[Collected data]
^^^^

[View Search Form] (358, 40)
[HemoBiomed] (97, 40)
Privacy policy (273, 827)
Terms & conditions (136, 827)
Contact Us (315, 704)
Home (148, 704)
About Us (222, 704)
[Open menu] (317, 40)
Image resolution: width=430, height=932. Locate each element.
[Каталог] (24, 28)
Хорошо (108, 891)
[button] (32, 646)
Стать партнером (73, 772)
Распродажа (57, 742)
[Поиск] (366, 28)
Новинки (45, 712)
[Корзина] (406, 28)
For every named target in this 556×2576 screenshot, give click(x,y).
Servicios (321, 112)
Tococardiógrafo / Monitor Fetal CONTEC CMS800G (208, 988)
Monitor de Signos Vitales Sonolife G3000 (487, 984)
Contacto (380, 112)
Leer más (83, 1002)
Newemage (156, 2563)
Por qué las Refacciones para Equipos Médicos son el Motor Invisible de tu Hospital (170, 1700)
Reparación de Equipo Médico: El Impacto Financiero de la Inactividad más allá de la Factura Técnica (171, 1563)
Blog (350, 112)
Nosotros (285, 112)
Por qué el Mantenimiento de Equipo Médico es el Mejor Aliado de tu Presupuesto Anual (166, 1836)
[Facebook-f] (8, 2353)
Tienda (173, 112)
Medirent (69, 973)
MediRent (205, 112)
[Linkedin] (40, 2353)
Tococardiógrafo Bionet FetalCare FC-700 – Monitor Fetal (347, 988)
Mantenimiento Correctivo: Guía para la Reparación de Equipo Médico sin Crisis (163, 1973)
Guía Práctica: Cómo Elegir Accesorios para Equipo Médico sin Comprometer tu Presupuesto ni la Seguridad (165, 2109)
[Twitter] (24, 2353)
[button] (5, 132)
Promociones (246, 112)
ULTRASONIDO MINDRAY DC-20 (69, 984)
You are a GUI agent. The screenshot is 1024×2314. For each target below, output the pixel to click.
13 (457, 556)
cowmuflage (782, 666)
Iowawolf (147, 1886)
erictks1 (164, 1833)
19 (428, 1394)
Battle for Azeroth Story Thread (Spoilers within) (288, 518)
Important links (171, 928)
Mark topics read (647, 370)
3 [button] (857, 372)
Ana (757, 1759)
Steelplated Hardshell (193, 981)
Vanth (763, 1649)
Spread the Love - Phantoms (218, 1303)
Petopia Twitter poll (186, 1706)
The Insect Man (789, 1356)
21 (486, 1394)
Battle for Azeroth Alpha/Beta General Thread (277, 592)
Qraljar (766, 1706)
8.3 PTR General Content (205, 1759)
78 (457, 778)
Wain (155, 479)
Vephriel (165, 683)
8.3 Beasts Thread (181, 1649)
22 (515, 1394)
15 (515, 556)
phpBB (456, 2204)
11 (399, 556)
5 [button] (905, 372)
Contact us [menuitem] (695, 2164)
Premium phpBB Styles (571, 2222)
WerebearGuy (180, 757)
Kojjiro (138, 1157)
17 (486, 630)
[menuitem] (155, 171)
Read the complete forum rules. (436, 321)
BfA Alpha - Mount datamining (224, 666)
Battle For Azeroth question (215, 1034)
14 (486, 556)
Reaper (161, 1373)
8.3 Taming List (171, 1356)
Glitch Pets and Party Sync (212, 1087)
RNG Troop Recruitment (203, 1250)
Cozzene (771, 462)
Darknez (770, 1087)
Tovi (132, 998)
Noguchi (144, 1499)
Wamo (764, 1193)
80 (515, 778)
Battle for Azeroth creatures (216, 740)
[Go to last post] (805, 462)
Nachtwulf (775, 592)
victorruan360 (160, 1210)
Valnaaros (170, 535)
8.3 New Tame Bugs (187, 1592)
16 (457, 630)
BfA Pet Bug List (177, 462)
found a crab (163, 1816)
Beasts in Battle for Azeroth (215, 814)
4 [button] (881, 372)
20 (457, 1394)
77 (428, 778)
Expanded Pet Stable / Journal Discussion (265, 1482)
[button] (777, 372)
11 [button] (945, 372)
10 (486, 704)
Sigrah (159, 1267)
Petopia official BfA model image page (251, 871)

^^^^

→ EXERCISE GOAL: Transcribe the records above from the line holding "[Поиск] (366, 28)" down to the line holding "Nosotros (285, 112)", inclusive, without adding anything.

→ ANSWER SPACE:
[Поиск] (366, 28)
Новинки (45, 712)
[Корзина] (406, 28)
For every named target in this 556×2576 screenshot, give click(x,y).
Servicios (321, 112)
Tococardiógrafo / Monitor Fetal CONTEC CMS800G (208, 988)
Monitor de Signos Vitales Sonolife G3000 (487, 984)
Contacto (380, 112)
Leer más (83, 1002)
Newemage (156, 2563)
Por qué las Refacciones para Equipos Médicos son el Motor Invisible de tu Hospital (170, 1700)
Reparación de Equipo Médico: El Impacto Financiero de la Inactividad más allá de la Factura Técnica (171, 1563)
Blog (350, 112)
Nosotros (285, 112)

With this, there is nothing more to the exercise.